> What the task requires: When you reach the line in the listing below that contains "Where should I click to: Reload", begin returning lines exactly as written, and stop after the line that contains "Task: Collapse the". Return no other lines.

=====

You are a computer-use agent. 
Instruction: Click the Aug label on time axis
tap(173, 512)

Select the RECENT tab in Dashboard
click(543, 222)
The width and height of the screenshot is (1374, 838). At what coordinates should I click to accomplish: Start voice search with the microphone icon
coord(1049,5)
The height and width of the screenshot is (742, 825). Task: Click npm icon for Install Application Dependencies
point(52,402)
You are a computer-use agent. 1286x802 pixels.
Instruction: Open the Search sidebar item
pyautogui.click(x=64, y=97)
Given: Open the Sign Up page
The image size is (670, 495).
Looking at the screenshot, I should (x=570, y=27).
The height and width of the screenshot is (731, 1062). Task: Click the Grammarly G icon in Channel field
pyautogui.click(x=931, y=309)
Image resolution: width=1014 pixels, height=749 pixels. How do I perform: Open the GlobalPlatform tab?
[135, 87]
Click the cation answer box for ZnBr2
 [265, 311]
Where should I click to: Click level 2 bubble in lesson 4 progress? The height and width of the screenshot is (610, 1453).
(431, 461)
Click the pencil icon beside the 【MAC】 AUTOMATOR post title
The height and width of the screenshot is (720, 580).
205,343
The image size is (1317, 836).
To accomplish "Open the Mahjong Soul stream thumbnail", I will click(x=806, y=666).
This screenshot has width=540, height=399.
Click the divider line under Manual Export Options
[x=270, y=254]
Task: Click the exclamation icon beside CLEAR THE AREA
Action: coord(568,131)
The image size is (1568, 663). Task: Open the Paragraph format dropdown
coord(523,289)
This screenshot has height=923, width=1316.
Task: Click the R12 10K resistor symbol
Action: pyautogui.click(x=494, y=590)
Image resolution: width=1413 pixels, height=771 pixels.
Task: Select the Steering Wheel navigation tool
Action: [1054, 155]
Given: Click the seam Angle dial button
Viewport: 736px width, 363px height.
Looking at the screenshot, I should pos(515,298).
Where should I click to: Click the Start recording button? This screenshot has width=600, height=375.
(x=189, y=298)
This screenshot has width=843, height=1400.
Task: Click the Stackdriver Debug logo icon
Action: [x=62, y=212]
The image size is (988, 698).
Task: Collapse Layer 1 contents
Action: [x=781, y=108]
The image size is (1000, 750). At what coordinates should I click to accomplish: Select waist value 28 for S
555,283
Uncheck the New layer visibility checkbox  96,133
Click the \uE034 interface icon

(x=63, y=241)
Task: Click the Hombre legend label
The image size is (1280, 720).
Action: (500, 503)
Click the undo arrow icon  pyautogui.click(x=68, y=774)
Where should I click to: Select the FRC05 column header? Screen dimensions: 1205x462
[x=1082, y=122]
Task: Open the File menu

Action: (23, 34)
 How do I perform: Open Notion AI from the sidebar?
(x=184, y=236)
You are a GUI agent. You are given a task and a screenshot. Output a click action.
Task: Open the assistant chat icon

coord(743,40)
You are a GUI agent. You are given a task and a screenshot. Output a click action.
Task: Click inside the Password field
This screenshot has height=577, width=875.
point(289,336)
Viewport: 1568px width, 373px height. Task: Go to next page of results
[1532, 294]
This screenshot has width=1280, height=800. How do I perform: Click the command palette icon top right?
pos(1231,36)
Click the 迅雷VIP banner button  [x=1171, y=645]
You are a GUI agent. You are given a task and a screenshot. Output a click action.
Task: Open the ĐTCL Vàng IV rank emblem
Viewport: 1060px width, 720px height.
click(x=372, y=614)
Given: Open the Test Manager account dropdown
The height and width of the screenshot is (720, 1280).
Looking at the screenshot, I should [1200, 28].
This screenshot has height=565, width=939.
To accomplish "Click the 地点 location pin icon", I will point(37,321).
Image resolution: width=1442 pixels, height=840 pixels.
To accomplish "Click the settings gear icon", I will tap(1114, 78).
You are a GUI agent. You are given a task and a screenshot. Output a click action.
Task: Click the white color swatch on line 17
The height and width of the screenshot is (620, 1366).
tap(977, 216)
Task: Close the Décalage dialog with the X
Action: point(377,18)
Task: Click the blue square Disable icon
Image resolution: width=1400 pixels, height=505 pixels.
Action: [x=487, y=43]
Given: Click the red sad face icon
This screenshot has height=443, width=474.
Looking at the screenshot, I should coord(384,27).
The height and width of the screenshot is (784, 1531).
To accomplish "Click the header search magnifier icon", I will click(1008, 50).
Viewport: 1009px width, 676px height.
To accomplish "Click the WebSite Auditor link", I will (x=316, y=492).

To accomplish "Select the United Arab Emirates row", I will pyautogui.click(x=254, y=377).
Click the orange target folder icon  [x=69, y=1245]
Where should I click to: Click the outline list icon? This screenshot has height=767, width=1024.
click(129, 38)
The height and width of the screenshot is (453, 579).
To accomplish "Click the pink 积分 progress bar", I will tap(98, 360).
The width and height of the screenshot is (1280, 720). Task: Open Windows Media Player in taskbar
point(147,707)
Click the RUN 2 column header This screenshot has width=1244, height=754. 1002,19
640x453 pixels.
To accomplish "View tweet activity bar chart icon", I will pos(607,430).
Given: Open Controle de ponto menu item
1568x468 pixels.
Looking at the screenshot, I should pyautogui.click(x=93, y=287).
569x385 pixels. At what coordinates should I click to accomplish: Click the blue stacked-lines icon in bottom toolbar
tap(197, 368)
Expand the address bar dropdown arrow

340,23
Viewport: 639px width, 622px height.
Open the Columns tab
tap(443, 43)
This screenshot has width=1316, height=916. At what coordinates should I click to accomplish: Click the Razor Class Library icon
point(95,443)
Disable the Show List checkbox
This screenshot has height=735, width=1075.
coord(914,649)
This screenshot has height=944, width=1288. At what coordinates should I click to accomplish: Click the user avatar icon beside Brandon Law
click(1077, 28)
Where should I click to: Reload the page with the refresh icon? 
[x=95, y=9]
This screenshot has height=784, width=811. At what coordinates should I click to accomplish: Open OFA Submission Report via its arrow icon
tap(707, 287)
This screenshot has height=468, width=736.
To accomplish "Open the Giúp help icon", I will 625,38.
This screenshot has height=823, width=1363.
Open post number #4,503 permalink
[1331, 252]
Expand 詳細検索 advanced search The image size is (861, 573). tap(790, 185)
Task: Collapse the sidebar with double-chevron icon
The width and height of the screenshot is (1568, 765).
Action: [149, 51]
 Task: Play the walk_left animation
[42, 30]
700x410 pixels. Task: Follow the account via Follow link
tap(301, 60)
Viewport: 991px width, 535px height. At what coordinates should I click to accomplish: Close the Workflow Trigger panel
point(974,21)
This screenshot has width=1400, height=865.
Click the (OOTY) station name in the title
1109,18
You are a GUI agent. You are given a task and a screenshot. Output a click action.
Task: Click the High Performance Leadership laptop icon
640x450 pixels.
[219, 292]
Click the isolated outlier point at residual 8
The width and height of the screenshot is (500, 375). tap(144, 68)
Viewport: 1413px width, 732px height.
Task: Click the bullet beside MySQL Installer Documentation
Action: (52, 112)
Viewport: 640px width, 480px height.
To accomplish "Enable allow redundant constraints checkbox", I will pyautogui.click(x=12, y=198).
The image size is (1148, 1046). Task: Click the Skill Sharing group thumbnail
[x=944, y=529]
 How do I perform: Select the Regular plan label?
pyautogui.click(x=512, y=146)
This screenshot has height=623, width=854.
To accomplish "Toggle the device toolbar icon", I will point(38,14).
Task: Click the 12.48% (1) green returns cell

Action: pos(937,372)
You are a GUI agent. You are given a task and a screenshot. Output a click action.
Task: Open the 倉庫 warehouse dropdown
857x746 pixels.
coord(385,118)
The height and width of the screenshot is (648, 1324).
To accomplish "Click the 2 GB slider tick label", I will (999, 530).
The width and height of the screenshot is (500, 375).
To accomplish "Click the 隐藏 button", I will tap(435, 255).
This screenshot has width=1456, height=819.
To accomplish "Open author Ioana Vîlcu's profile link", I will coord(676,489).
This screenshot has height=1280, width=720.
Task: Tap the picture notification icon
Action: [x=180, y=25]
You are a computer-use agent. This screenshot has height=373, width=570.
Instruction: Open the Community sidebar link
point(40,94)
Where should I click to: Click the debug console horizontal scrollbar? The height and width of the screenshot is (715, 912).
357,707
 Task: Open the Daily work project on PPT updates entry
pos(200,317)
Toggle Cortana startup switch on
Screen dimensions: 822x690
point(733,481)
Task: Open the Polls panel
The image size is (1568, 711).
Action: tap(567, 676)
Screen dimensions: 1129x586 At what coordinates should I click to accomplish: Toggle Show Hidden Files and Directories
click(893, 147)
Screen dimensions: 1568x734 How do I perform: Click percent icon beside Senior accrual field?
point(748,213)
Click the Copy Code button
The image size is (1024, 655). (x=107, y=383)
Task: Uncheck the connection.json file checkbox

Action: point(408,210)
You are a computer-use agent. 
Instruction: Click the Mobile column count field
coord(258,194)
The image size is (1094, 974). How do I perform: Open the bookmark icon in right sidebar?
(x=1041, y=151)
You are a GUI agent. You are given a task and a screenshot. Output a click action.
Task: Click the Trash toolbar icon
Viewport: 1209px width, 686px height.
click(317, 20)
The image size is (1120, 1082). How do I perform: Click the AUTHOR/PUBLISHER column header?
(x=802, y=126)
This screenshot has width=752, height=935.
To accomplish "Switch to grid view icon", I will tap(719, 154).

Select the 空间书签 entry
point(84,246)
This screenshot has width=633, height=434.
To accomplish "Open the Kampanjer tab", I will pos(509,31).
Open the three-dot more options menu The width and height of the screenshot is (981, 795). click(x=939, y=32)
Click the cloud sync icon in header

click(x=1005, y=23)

=====

> Reply:
Where should I click to: Reload the page with the refresh icon? 
[x=95, y=9]
This screenshot has height=784, width=811. At what coordinates should I click to accomplish: Open OFA Submission Report via its arrow icon
tap(707, 287)
This screenshot has height=468, width=736.
To accomplish "Open the Giúp help icon", I will 625,38.
This screenshot has height=823, width=1363.
Open post number #4,503 permalink
[1331, 252]
Expand 詳細検索 advanced search The image size is (861, 573). tap(790, 185)
Task: Collapse the sidebar with double-chevron icon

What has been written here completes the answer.